When muscles get damaged due to disease or injury, the body activates its reserves—muscle stem cells that head to the injury site and mature into fully functioning muscle cells. But when the reserves are all used up, things get tricky.

Scientists at Sanford-Burnham may have uncovered the key to muscle repair.

Scientists at Sanford-Burnham may have uncovered the key to muscle repair.

This is especially the case for people living with muscle diseases, such as muscular dystrophy, in which the muscle degrades at a far faster rate than average and the body’s reserve stem cell supply becomes exhausted. With no more supply from which to draw new muscle cells, the muscles degrade further, resulting in the disease’s debilitating symptoms, such as progressive difficulty walking, running or speaking.

So, scientists have long tried to find a way to replenish the dwindling supply of muscle stem cells (called ‘satellite cells’), thus slowing—or even halting—muscle decay.
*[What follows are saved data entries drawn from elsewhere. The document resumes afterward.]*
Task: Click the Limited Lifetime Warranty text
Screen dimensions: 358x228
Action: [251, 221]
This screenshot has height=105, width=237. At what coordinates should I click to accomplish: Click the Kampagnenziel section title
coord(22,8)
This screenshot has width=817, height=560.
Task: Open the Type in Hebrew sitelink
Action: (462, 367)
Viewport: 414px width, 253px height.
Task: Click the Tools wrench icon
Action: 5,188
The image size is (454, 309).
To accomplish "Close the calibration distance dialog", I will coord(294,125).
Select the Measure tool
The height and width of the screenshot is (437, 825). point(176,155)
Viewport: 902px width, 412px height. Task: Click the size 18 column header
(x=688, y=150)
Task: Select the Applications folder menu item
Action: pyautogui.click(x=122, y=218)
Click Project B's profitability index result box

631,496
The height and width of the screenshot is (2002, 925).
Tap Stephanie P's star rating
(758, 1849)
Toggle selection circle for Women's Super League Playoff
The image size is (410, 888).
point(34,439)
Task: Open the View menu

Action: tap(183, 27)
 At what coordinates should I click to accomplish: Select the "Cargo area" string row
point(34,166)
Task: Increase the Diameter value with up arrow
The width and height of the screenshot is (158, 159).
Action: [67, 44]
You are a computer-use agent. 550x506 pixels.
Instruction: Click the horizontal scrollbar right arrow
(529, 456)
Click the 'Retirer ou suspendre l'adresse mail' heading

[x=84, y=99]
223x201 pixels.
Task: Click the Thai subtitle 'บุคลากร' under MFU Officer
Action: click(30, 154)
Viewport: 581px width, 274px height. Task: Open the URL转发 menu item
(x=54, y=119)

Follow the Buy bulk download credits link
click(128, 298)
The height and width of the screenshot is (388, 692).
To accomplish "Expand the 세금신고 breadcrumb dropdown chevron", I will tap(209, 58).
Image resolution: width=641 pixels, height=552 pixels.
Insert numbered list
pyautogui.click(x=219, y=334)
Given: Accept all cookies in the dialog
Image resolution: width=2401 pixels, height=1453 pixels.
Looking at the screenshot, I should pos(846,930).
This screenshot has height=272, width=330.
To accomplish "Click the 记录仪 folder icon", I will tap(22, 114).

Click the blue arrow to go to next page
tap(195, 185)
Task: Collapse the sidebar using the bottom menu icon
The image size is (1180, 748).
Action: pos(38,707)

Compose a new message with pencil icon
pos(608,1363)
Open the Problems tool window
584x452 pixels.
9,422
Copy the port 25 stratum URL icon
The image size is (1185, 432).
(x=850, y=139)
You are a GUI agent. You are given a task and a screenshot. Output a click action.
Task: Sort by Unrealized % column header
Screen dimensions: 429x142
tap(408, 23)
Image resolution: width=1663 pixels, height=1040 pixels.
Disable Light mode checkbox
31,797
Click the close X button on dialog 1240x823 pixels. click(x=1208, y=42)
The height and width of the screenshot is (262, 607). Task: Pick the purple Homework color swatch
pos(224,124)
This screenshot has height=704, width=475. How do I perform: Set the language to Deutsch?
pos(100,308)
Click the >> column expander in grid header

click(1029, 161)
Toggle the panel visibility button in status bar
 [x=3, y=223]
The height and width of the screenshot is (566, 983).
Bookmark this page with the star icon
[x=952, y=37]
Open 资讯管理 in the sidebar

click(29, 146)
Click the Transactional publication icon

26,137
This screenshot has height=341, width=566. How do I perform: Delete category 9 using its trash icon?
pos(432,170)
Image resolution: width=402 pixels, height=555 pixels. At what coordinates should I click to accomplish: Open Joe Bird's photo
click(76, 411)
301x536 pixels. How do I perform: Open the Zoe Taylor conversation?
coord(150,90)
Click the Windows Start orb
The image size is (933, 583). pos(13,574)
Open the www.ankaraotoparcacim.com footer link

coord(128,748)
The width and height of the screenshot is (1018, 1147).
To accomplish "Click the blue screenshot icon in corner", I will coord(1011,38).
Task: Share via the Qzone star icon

And now, researchers at the Sanford-Burnham Medical Research Institute have found a way to tweak the normal cycle, and boost the production of muscle cells even when supplies appear to be diminished. These findings, reported in the latest issue of Nature Medicine, offer an alternative treatment for the millions of people suffering not only from muscular dystrophy, but also other diseases that result in muscle decay—such as some forms of cancer and age-related diseases.

In this study, Sanford-Burnham researchers found that introducing a particular protein, called a STAT3 inhibitor, into the cycle of muscle-cell regeneration could boost the production of muscle cells—even after multiple rounds of repair that would otherwise render regeneration virtually impossible.

The STAT3 inhibitor, as its name suggests, works by ‘inhibiting,’ or effectively neutralizing, another protein called STAT3. Normally, STAT3 gets switched on in response to muscle injury, setting in motion a series of steps that replenishes muscle cells.

In experiments first in animal models of muscular dystrophy—and next in human cells in a petri dish—the team decided to modify how STAT3 functions. Instead of keeping STAT3 active, as would normally occur, the team introduced the STAT3 inhibitor at specific times during the muscle regeneration process. And in so doing, noticed a significant boost in muscle cell production. As Dr. Alessandra Sacco, the study’s senior author, stated in a news release:

“We’ve discovered that by timing the inhibition of STAT3—like an ‘on/off’ light switch—we can transiently expand the satellite cell population followed by their differentiation into mature cells.”

This approach to spurring muscle regeneration, which was funded in part by a CIRM training grant, is not only innovative, but offers new hope to a disease for which treatments have offered little. As Dr. Vittorio Sartorelli, deputy scientific director of the National Institute of Arthritis and Musculoskeletal and Skin Diseases (NIAMS), stated:

“Currently, there is no cure to stop or reverse any form of muscle-wasting disorders—only medication and therapy that can slow the process. A treatment approach consisting of cyclic bursts of STAT3 inhibitors could potentially restore muscle mass and function in patients, and this would be a very significant breakthrough.”

Sacco and her colleagues are encouraged by these results, and plan to explore their findings in greater detail—hopefully moving towards clinical trials:

“Our next step is to see how long we can extend the cycling pattern, and test some of the STAT3 inhibitors currently in clinical trials for other indications such as cancer, as this could accelerate testing in humans.”